After the Liberation of Mosul…Where to for ISIS?

Translated by Captain Ahab


By Elijah J.Magnier 


Haidar Abadi, the Iraqi Prime minister, launched the battle to liberate Mosul and its country side from ISIS, which has been under ISIS control since July 2014, when the leader of ISIS, Abu Bakr Al-Baghdadi, announced from inside the grand mosque of Mosul the establishment of the caliphate in Iraq and the Levant. Now however the organization faces complete annihilation in Iraq, especially that the last stronghold and major city under their control is besieged by the Iraqi security forces.

The attack on Mosul was initiated from three main fronts, Eastern from Al-Hamadaniyyah, the North/East from Bashiqa, the Southern axis from Quair, and other secondary fronts to fully control the outskirts of the city and prevent any attempt by ISIS to flea Mosul into Syria. 40,000 Iraqi officers and volunteers were deployed, they include the Iraqi regular army, Kurdish forces, and the PMU.

Commanders in the Iraqi army believe that the left part of the city will be easy to liberate, however the right side-according to intelligence information-will be more difficult this is down to two reasons, one being that large numbers of ISIS fighters are positioned in the old city, secondly larger numbers of civilians live in the old city.

And so the beginning of the end for ISIS in Iraq is underway. During the early hours of the battle for the liberation of Mosul, Iraqi security forces were able to liberate several cities and towns including Al-Kubaiba, Al-Mekhlet, Al-Shurooq, Al-Hamidiyah, Ibn Nayf, Najmah, and Adla. ISIS withdrew under heavy artillery bombardment from French, and American forces, coupled with Iraqi aerial bombardment. Tens of thousands of leaflets were dropped to instruct Mosul residents to either leave the city through corridors secured by Iraqi forces, or to stay at home so as to avoid being targeted, since anything that moves in the streets of the city is a target. The ministry of Interior and telecommunications set up hotlines for residents to phone in and report the whereabouts and plans of ISIS members and fighters.

Both Syria and Iraq fear that thousands of ISIS fighters escape from Mosul and enter into Syria through various desert routes, which ISIS knows and have laid plans to use, having known for a while now that they will be forced out of Mosul, sooner or later. If thousands of ISIS fighters find their way into Syria then they would pose a very serious problem to the SAA in Deir Ezzor, and the SAA at the outskirts of Palmyra. This kind of advantage would cause a shift in the balance of power, and would only prolong the war, indefinitely. Despite the diplomatic efforts in the Swiss city of Lausanne between Russia and the US to stop military operations in the Eastern part of Aleppo, a political solution to Syria seems highly unlikely.

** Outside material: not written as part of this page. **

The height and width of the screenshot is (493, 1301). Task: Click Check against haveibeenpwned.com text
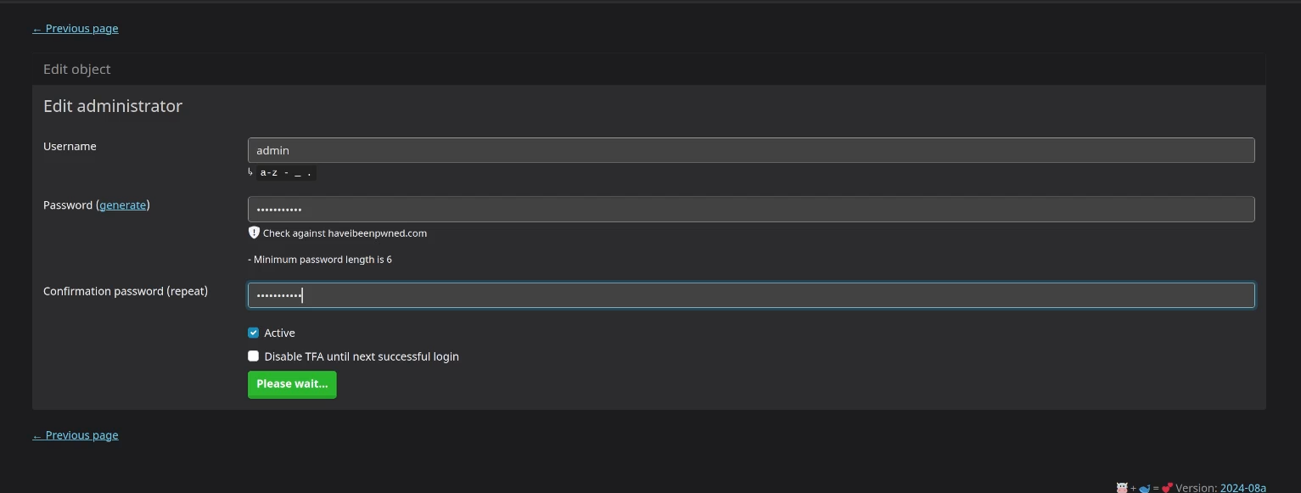click(x=345, y=233)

Breaking ISIS’ back in Mosul does not spell the end for them, rather only weakening the organization considerably, they will no longer be a state, their operations will be limited to planning terrorist attacks, and conducting hit and run operations against the Iraqi forces, whereas they will keep their capital in Syria, Raqqa, to prevent Assad and his allies from concentrating their efforts against the “moderate opposition” and the Jihadists. And so ISIS is still needed in Syria, this does not mean that ISIS is remotely controlled, rather they are purposefully being pushed out of Iraq into Syria to serve a political end of the current US administration, that is to preserve the status quo in Syria until the next administration comes into the oval office.

Experts exclude the possibility of a negotiated settlement in Syria, this is down to the US’s refusal to separate the “moderate opposition” from the Jihadists of Al-Nusra a.k.a Jabhat Fath Al-Sham, if that happens then a war would erupt between the opposition and the Jihadists, the Jihadists would rightly see it as them being thrown to the wolves (Russia and the US).

Today we can see that Jabhat Fath Al-Sham is much stronger, having incorporated 2000 fighters from Jund Al-Aqsa, which makes it more difficult to beat them. Each time the US administration maneuvers around an agreement to separate the “moderate opposition” from the Jihadists, the group finds new avenues of support that make them stronger. The other reason for keeping the various Jihadist groups in Syria is Russia’s presence in the Levant.

And so ISIS and the Jihadists will remain and probably thrive so long as they are needed in Syria, Russia’s backyard, as the US’ policy dictate that they bleed Moscow and Tehran. The Jihadists and ISIS are needed for months and probably years to come.